To be clear, the Supreme Court did not weigh-in on the policy of an eviction moratorium. They didn't rule as to whether it is a good idea, good policy, or needed for our country. Instead, the Supreme Court ruled "that the statute on which the CDC relies does not grant it the authority it claims." In plain language, the eviction moratorium was thrown-out because the CDC's basis for imposing the moratorium does not afford it that power.
You see, Executive Branch agencies, like the CDC, can't do whatever they want. They need power before they act, which comes from Congress. Without that power, they can't do anything. They can't issue regulations, rules, or directives. This power, called an enabling statute, was missing from the eviction moratorium, according to the Supreme Court, which explained that the power relied upon by the CDC was meant "to implement measures like fumigation and pest extermination," not eviction moratoriums. According to the Supreme Court, "our system does not permit agencies to act unlawfully even in pursuit of desirable ends."
Knowing that, you should be wondering if Congress will act and impose its own eviction moratorium?
For landlords, investors, and tenants that is a really important question given that the Supreme Court acknowledged, in its decision, that "[a]t least 80% of the country, including between 6 and 17 million tenants at risk of eviction, [fell] within the moratorium."

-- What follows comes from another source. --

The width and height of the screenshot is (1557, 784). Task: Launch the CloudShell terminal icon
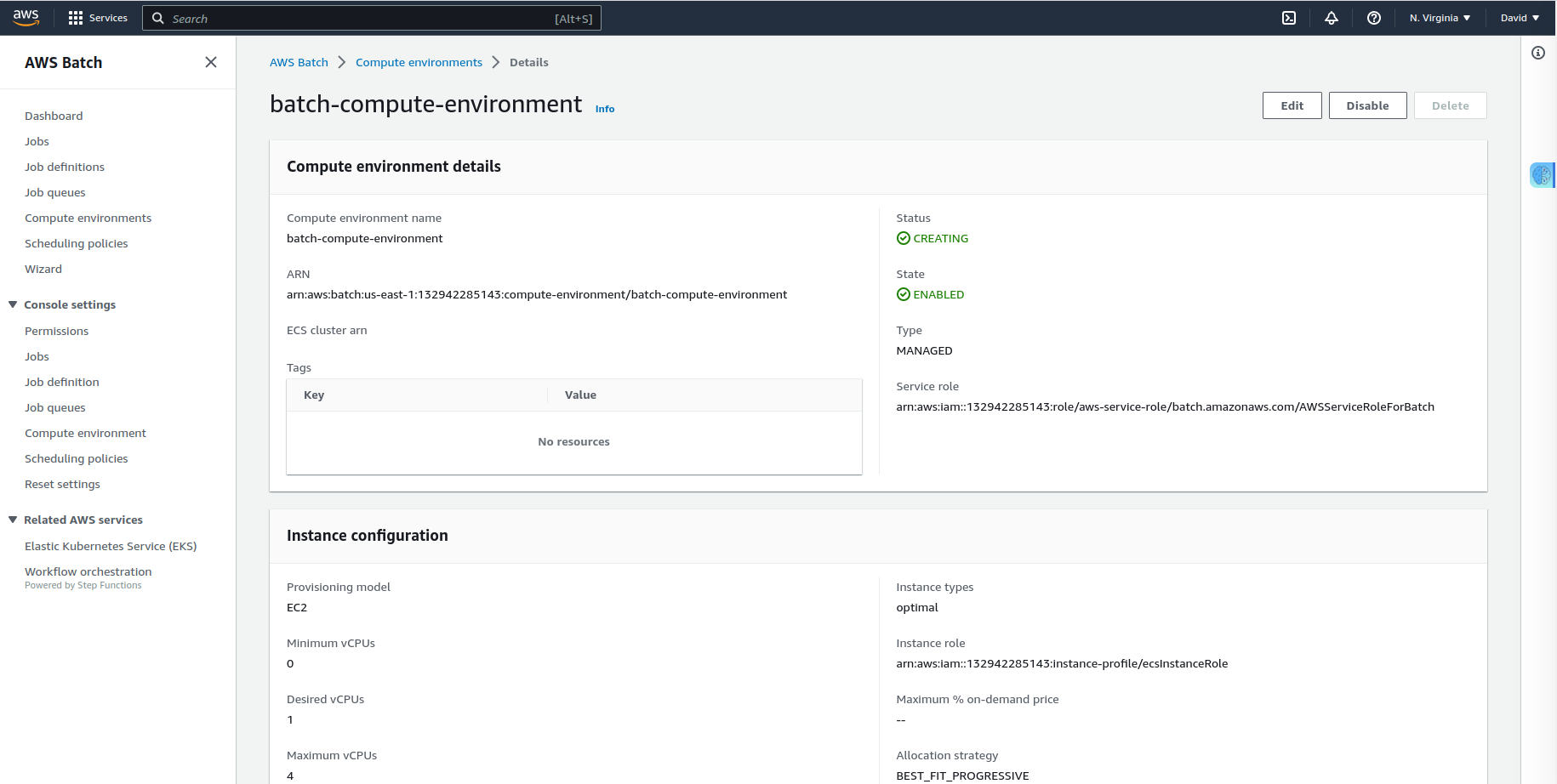(1289, 18)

However, we doubt that Congress will issue another moratorium because it can't get anything done with its division in the Senate. Further, the Supreme Court reminded Congress, in its decision, that a federal "moratorium intrudes into an area that is the particular domain of state law: the landlord-tenant relationship."
As a result, evictions are about to flood the court systems. Are you ready for the eviction tsunami?